- **WHAT YOU SHOULD DO**
Reproduce every line in the listing that contains the word "computer".
** Opening GIVEN RECORDS block **
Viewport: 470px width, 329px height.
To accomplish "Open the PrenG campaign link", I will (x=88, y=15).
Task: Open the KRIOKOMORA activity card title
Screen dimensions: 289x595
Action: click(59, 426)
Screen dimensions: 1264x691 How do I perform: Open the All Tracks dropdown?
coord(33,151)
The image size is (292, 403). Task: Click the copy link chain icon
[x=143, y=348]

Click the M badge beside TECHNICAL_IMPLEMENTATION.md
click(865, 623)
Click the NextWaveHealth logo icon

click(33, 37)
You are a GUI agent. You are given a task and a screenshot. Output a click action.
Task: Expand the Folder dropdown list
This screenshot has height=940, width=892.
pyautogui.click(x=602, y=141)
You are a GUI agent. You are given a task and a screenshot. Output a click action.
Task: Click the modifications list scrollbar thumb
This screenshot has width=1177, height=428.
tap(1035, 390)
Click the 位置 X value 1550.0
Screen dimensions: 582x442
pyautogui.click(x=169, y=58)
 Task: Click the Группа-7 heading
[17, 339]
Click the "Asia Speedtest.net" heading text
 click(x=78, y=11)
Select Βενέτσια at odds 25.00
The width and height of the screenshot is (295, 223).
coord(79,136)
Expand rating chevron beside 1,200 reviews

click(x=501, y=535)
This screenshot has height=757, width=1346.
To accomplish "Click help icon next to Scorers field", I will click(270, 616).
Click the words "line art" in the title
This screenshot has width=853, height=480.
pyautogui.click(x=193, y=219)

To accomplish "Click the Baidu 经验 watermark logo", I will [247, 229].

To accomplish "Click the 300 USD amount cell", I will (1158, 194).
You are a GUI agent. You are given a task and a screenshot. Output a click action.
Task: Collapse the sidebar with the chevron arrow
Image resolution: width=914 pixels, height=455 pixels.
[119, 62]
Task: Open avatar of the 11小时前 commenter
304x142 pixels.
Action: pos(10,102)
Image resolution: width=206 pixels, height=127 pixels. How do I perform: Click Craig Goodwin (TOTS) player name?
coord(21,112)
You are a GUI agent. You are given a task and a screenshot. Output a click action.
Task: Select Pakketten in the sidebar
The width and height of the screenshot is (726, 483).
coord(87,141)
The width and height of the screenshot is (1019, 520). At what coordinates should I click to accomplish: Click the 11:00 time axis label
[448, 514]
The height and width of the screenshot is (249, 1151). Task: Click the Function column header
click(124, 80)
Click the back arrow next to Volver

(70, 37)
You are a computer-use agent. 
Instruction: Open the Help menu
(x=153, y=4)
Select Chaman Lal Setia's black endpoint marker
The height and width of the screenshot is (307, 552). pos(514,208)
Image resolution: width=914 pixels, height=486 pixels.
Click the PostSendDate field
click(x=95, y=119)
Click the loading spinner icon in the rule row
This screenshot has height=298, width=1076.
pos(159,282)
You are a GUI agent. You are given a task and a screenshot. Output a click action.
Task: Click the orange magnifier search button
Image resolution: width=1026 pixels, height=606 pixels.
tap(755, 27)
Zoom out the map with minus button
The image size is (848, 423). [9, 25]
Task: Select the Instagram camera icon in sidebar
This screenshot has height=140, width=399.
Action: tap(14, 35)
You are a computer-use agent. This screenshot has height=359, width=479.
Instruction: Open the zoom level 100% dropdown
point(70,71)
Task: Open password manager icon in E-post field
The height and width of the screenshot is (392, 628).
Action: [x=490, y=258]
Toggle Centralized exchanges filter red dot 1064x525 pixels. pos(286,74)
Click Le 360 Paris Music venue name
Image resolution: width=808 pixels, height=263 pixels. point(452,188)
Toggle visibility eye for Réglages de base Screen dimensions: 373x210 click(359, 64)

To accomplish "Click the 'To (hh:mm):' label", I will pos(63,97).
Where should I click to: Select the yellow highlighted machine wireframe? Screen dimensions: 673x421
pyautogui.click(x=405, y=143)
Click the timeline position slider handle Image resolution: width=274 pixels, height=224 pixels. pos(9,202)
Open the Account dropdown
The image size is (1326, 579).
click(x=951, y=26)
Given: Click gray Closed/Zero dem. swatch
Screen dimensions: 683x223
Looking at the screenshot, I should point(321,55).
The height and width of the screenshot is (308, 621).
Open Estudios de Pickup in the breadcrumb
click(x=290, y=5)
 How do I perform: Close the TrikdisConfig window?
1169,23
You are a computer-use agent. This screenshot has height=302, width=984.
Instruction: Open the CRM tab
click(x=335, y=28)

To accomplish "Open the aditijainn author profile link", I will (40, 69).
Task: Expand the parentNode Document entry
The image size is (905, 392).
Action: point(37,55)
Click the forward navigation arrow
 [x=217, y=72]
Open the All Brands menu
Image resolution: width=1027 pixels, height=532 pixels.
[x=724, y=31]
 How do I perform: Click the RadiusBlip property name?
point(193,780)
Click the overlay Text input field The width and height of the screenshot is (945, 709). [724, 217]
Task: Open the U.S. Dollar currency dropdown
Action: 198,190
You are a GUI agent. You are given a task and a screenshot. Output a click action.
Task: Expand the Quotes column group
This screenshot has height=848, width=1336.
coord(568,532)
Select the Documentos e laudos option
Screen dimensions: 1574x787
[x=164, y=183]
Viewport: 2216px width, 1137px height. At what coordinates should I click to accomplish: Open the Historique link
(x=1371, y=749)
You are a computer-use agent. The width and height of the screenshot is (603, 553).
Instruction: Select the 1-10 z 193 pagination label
** Closing GIVEN RECORDS block **
- **ANSWER FOR THIS EXERCISE**
You are a computer-use agent. 
You are a computer-use agent. This screenshot has height=359, width=479.
You are a computer-use agent. This screenshot has height=302, width=984.
You are a computer-use agent. The width and height of the screenshot is (603, 553).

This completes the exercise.